A noteworthy condition of the attainment of the new or extended seamanship, as laid down in this paper, is that it must come mainly from the published works of naval architects. It will not be found in works devoted to seamanship alone. In good time, after we shall have had experience with the new ships, it will doubtless come about, that we will reverse the case and give naval architects suggestive points in their own profession, but the burden of obligation is upon us at present. The benefit likely to result to us in the exercise of our duties by a ready recognition and admission of this state of things ought to be generally apparent.
Last year an officer of ability said to me, in good part, that the seamanship department of the Naval Academy had not progressed since 1868. This did not hit me hard, because I was a newcomer; but such an opinion, if actually held, would be unjust to my predecessors. The course of study has gradually improved since that date, and much of the new matter, to which attention has been called in this paper, has been taught for several years past; but the need for suitable textbooks has been very discouraging. At present, Naval Constructor Richard Gatewood, U.S.N., is giving a series of lectures on shipbuilding and naval architecture to the cadets. These lectures are printed and issued to cadets and instructors. They are specially adapted to our needs, and it is hoped that they will result in a publication available for the service at large. In other respects the department is being brought up to date as rapidly as our facilities will allow, but time is an element of progress in this as in other matters. The chief source of concern is the outside service, not the Naval Academy.
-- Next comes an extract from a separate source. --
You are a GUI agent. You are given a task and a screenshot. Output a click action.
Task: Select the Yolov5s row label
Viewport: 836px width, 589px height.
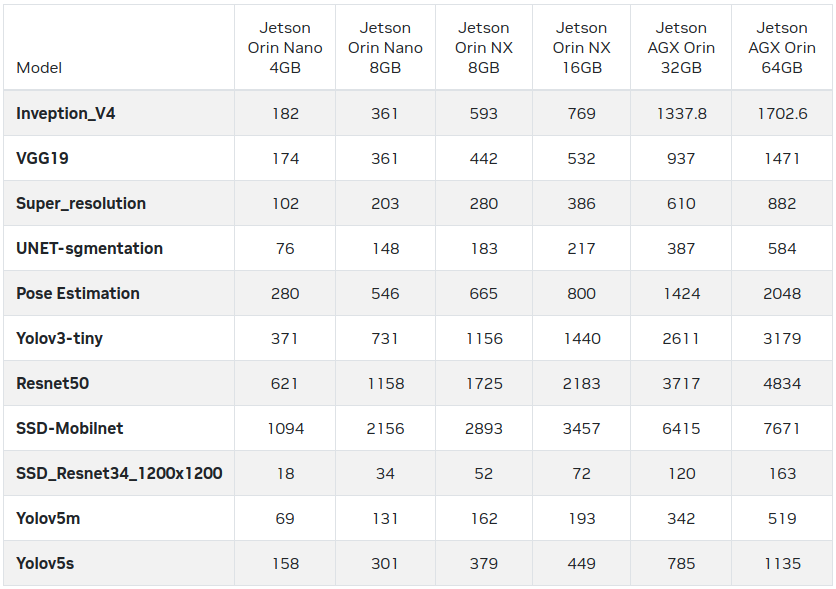45,564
In concluding this paper, I think Naval Academy graduates may permit themselves to feel a hearty satisfaction at the complete vindication of our system of naval education, by recent naval development. The Academy was established in 1845, and its graduates are found in the various grades of the line through the highest commanding rank for a single vessel; yet until very recently it has had vigorous opposition, more or less on the supposition that its scientific methods were opposed to practical efficiency. The gratifying result of the Academy education is, that line officers as a class, and a large proportion of the engineers of the service, are fit to meet development in whatever direction it may affect their respective duties.